Exklusiv-Statistik: So oft spielen wir Mega-Spiele durch

Open-World-Spiele wachsen in Quadratkilometern und Beliebtheit. Aber wie viele Leute spielen diese Giganten eigentlich durch? Wir haben harte Fakten, die es euch verraten. Von Florian Born.

Red Dead Redemption 2 ist riesig. Die Spieldauer für die Hauptstory beträgt inklusive Epilog ungefähr 60 Stunden. Diese riesigen Spiele haben Auswirkungen für alle, die mit Videospielen zu tun haben. Egal ob sie diese verkaufen, produzieren, spielen oder über sie berichten wollen. In dieser Artikelreihe behandeln wir die Veränderungen, die mit den großen Spielen einhergehen.

Bisherige Themen:
Die Auswirkungen auf Journalisten

Wir nehmen diesmal die Perspektive der Spieler ein und stellen folgende Frage:

Wie viel Prozent der Spieler spielen die riesigen Open-World-Spiele der letzten Jahre eigentlich noch durch?

Nicht komplett durch, natürlich. Platinjäger waren schließlich immer schon die Ausnahme und nicht die Regel. Aber wie schaut es mit der Hauptstory aus? Wie viele Leute spielen wirklich von Anfang bis Ende? Hat sich das verändert? Und gibt es einen Unterschied zwischen Open World-Titeln und linearen Spielen?

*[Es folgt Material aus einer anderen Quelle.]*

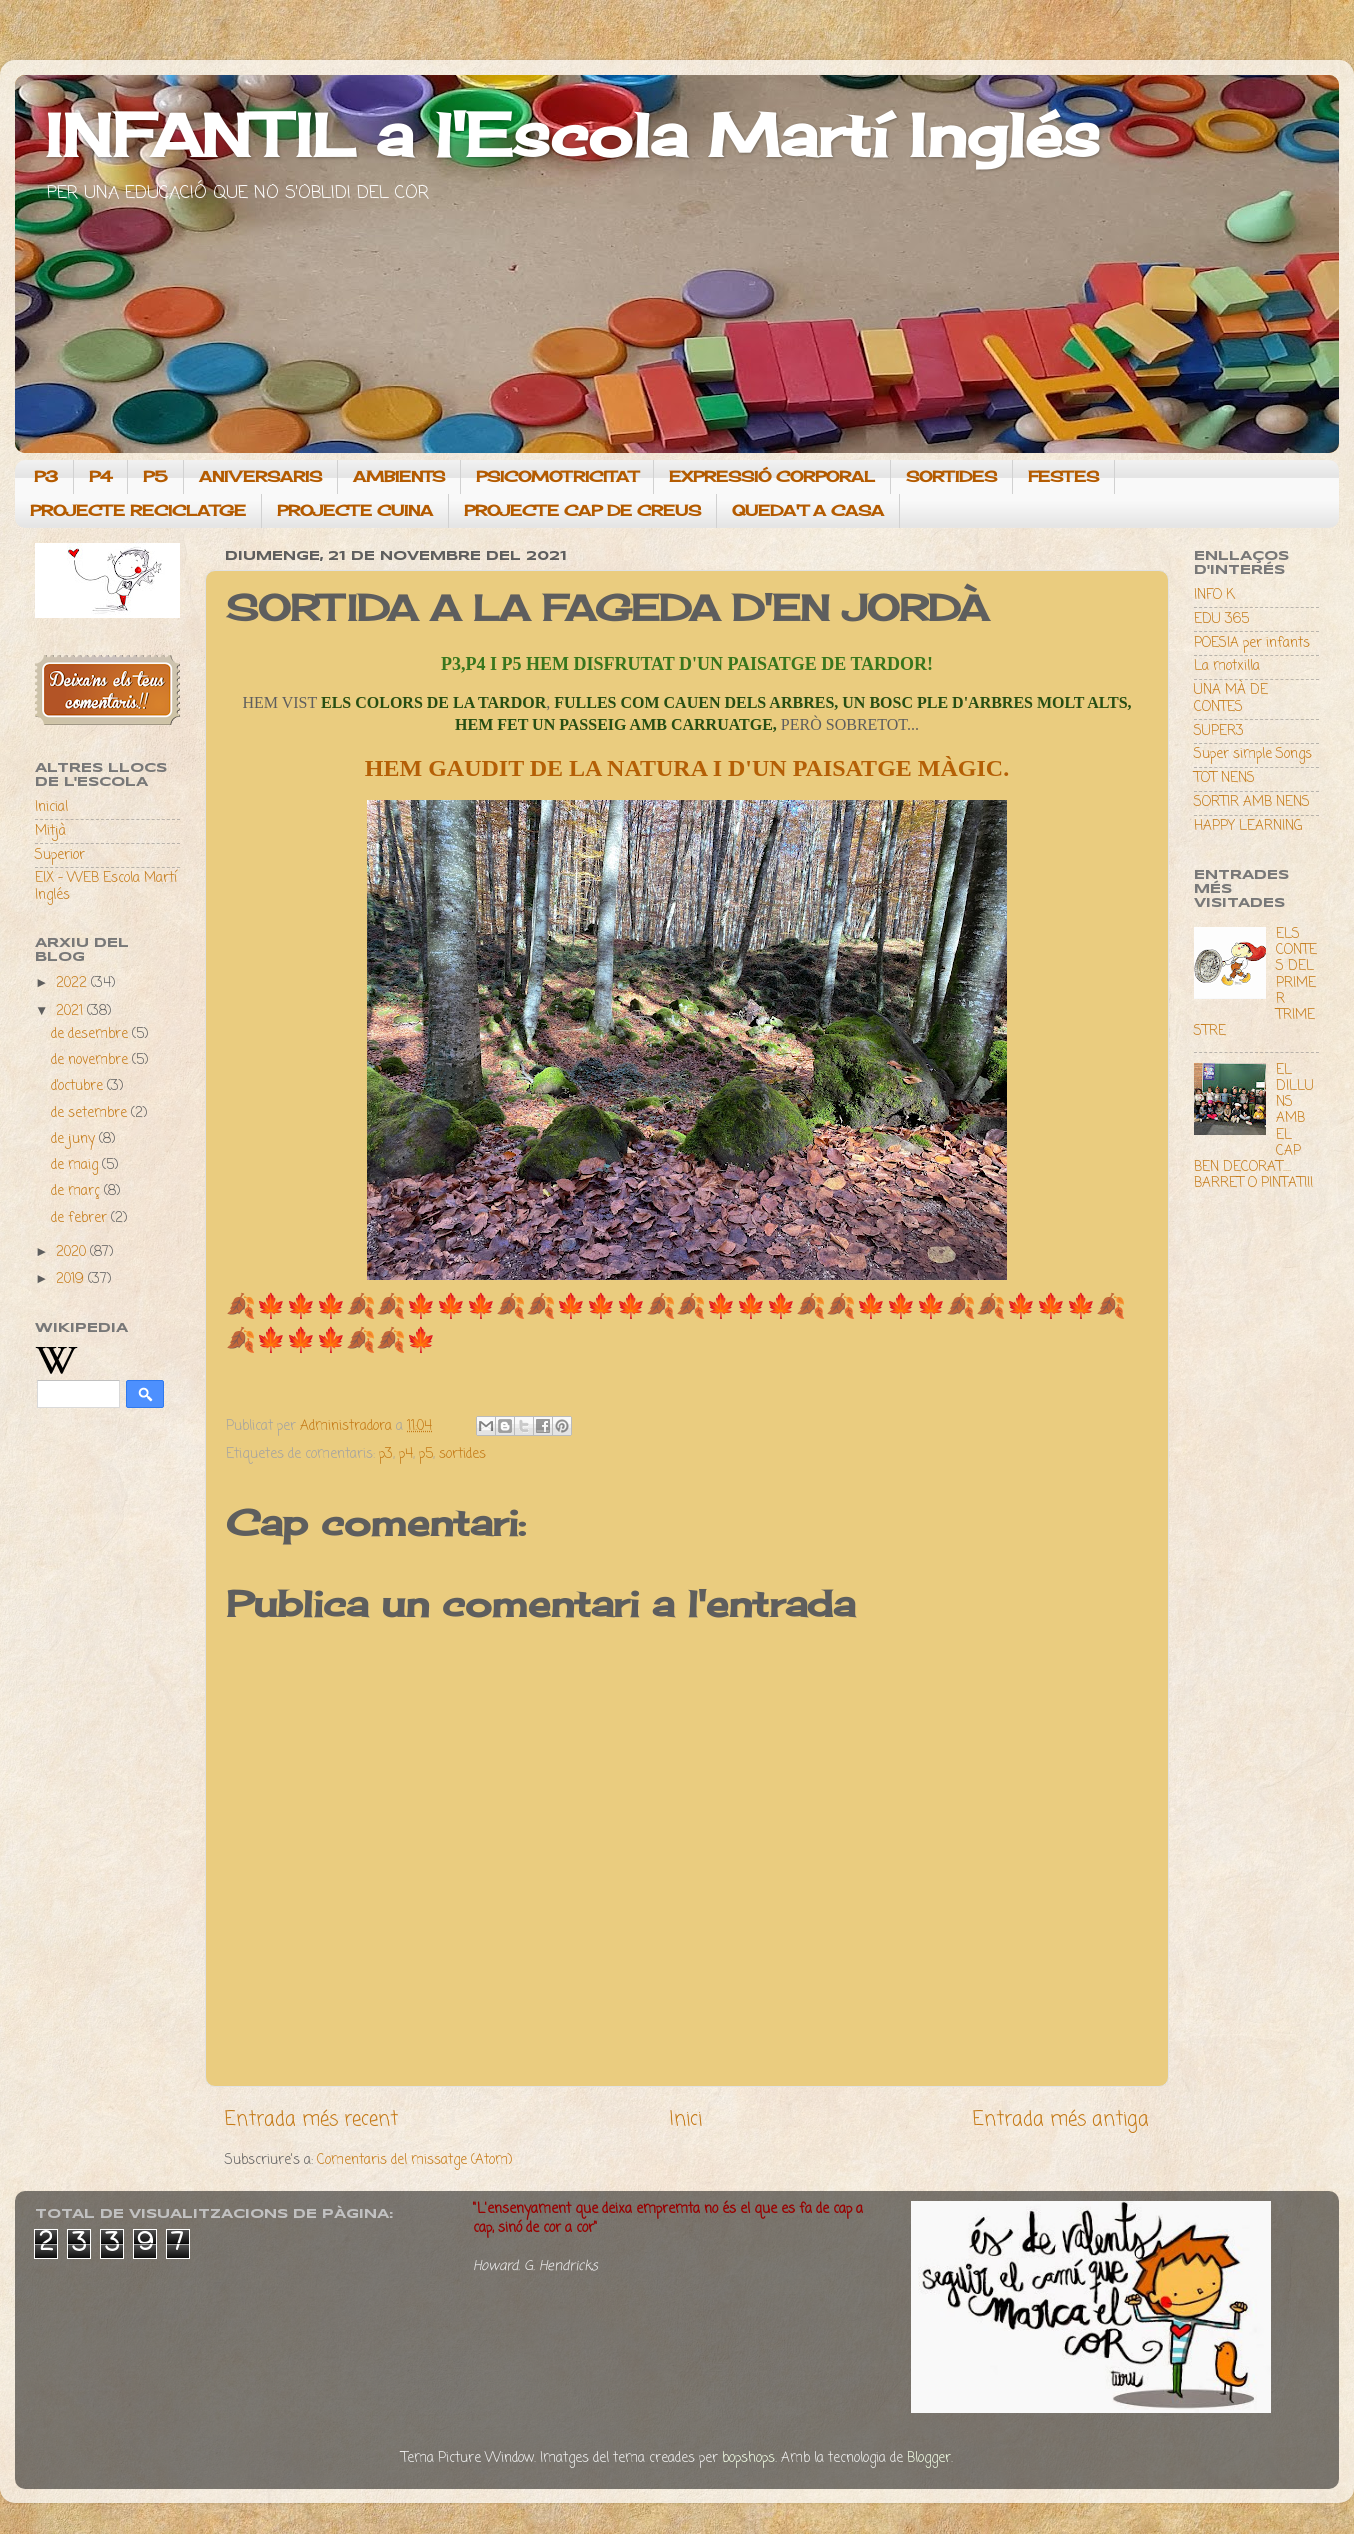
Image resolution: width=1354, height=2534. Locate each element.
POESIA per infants (1252, 643)
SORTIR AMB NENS (1252, 802)
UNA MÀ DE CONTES (1231, 698)
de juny (75, 1139)
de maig (76, 1165)
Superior (60, 855)
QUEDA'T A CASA (808, 510)
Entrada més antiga (1061, 2120)
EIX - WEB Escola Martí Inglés (106, 886)
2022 (73, 983)
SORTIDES (951, 476)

Uns hat das interessiert. Und rein gefühlstechnisch waren wir uns einig: Das kann doch wirklich niemand mehr durchspielen. Das nimmt überhand. Aber leider hilft “gefühlstechnisch” niemandem.


Deshalb haben wir beschlossen: Wir finden es raus. Wir suchen die harten Fakten hinter der Frage. Unsere Methode dafür stand schnell fest. Und auch wenn es nicht um sie gehen soll, haben uns Platinjäger auf die Idee dazu gebracht. Wir haben dazu die Trophäen-Daten aus dem Playstation Network genutzt. Xbox One, Steam und Nintendo konnten wir leider nicht verwenden. Mehr zur Methode und den genauen Quellen weiter unten.

Die Auswahl der Spiele

Nachdem wir eine Möglichkeit hatten, Daten zu bekommen, mussten wir noch eine Auswahl an Spielen treffen. Hierbei beschränkten wir uns auf neue Open-World- und Shared-World-Spiele von Anfang 2016 bis vor sechs Monaten. Damit wollten wir uns einerseits einen zeitlichen Rahmen schaffen, um nicht zu viele Spiele einzubringen. Zum anderen wollten wir nicht zu neue Spiele verwenden. Die Leute sollten ja auch Zeit haben, sie wirklich zu spielen. Das ergab diese Liste von 22 Spielen:

Assassin’s Creed Origins
Dead Rising 4
Destiny 2
ELEX
Far Cry 5
Final Fantasy 15
Ghost Recon Wildlands
Horizon Zero Dawn
K
ingdom Come: Deliverance
Mafia III
Mass Effect Andromeda
Metal Gear Survive
Mirrors Edge Catalyst
Monster Hunter World
Ni no Kuni II: Revenant Kingdom
NieR: Automata
Shadow of War
The Witcher 3: Wild Hunt
Tom Clancy’s The Division
Vampyr
Watch Dogs 2
Yakuza 6

[Anm.: Sollten wir einen wichtigen Titel vergessen haben, sagt uns Bescheid. Wir fügen ihn sehr gern hinzu.]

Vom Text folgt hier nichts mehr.